The reactions of a dichloro(p-cymene)ruthenium(II) dimer, [RuCl2(p-cymene)]2, with citric acid and sulfur-containing amino acids gave only [Ru(L)(p-cymene)]-type complexes (L = citrate (Cit), L-penicillaminate (L-Pen), S-methyl-L-cysteinate (S-Me-L-Cys) and L-methioninate (L-Met)) in aqueous solutions at various pHs and molar ratios of the reactants, where Cit and the amino acids act as a tridentate ligand. These sulfur-containing amino acid complexes with bound nitrogen, oxygen and sulfur atoms and η6-p-cymene take S absolute configuration around Ru(II) selectively, having the α-proton oriented in the opposite direction from the Ru(II) center.
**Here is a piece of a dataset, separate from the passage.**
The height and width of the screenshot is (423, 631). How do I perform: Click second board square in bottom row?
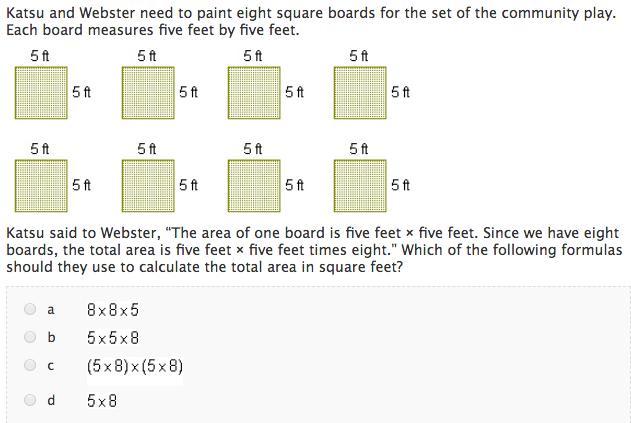coord(148,186)
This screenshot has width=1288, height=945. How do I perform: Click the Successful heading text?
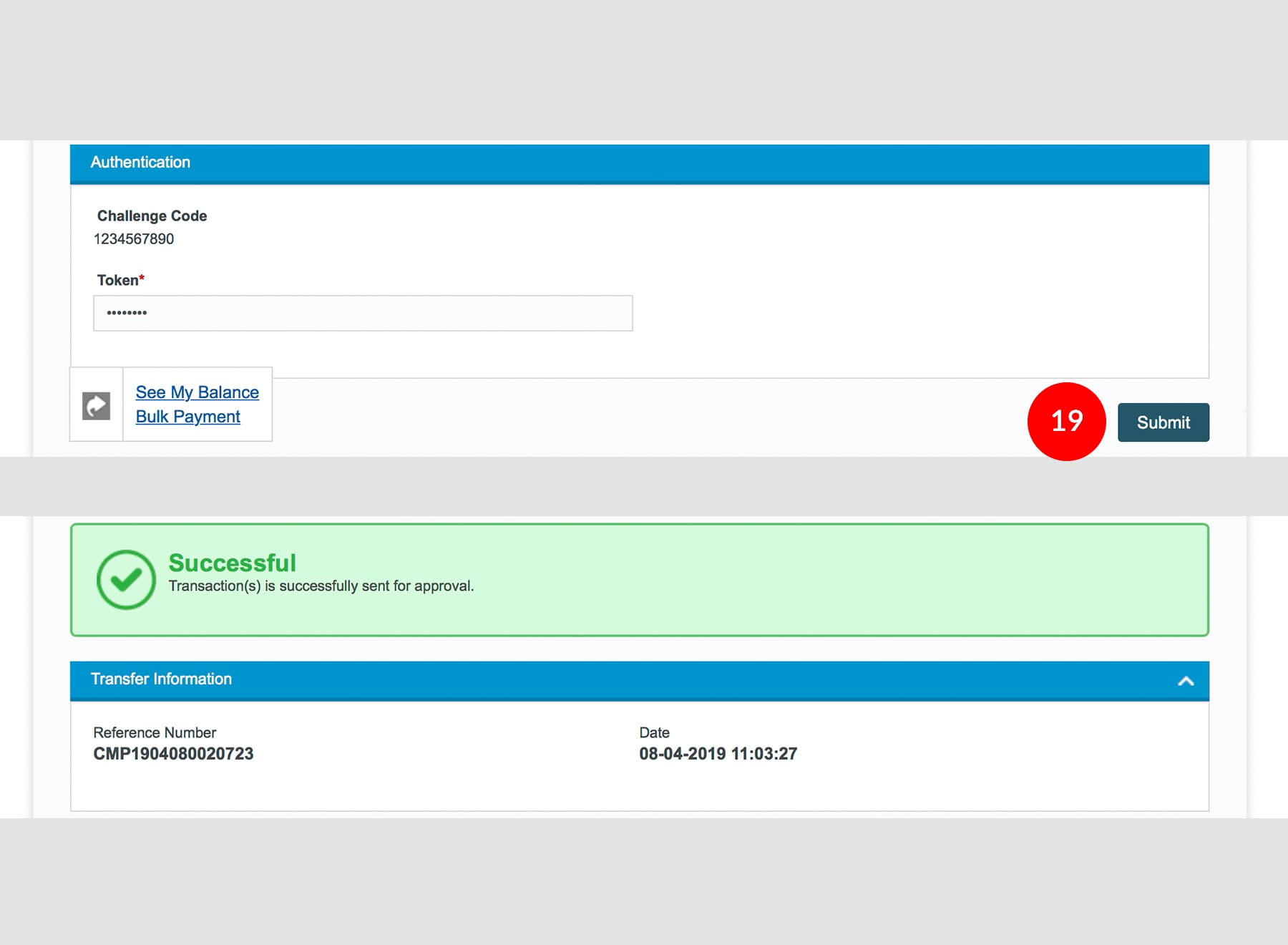232,563
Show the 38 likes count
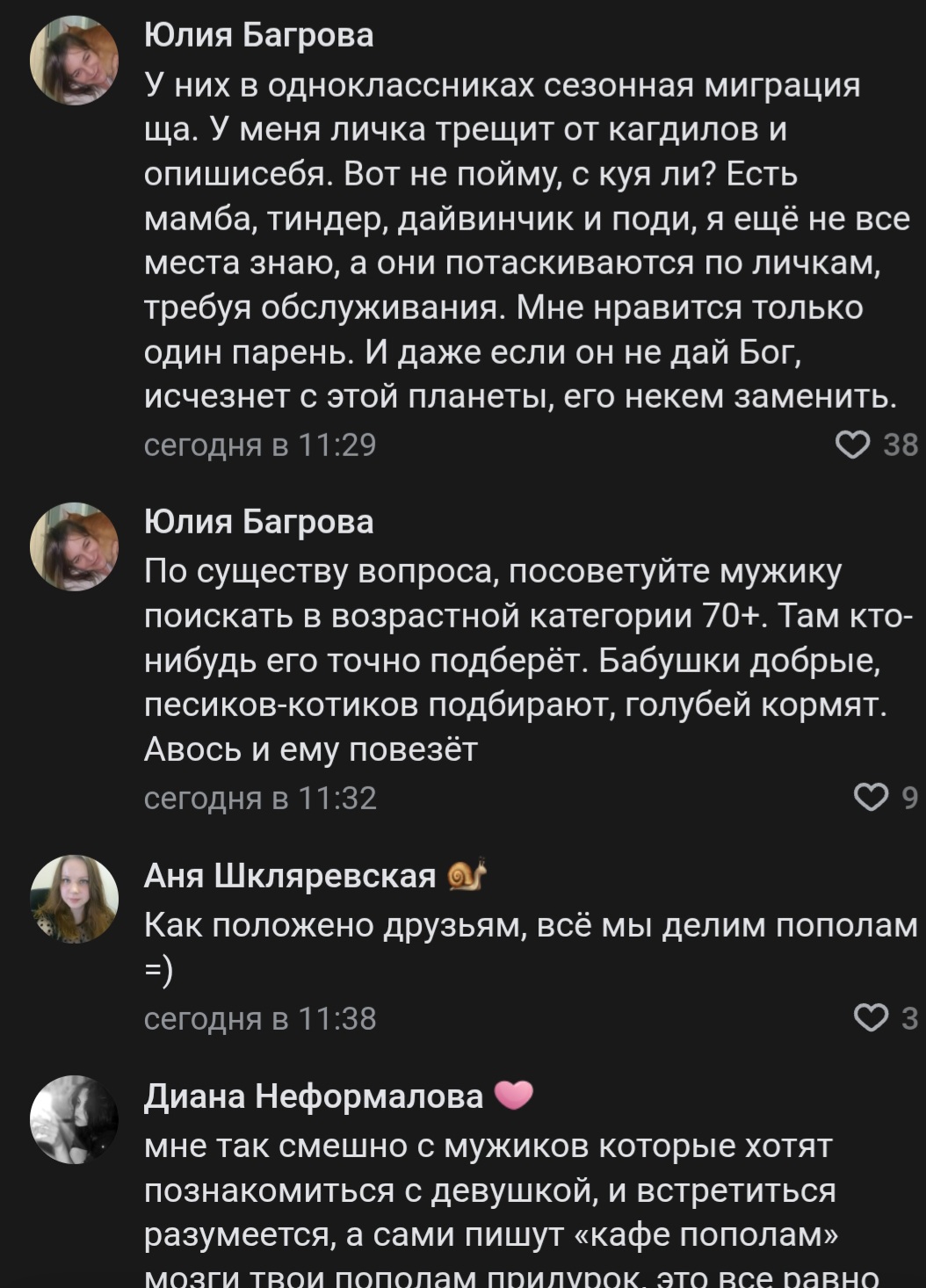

The concentration dependences of the observed pseudo-first-order rate constants were provided for the substitution reactions of the citrato complex, [Ru(Cit)(p-cymene)], with a large excess of the sulfur-containing amino acids at various temperatures at pH 7.3, where solvolysis path was observed for S-Me-L-Cys and L-Met as an intercept but not for L-Pen. The activation parameters for the substitution reactions by the direct attack of the amino acids were changed significantly, indicating that the reaction mechanism varies sensitively with the amino acids from an associative mechanism to an interchange one. The pH dependences of the rate constants of the substitution reactions suggest that the carboxylate group is an attacking group for S-Me-L-Cys and L-Met under neutral conditions and the thiol group of L-Pen acts as an entering group constantly at any pH showing a considerably smaller activation energy compared with S-Me-L-Cys and L-Met. Differences in stabilities of the amino acid complexes were obtained from the equilibrium constants for the substitution reactions between the amino acids. These results indicate that the activation energies for the substitution reactions of the citrato complex with the amino acids are moderately correlated with the stabilities of the formed amino acid complexes.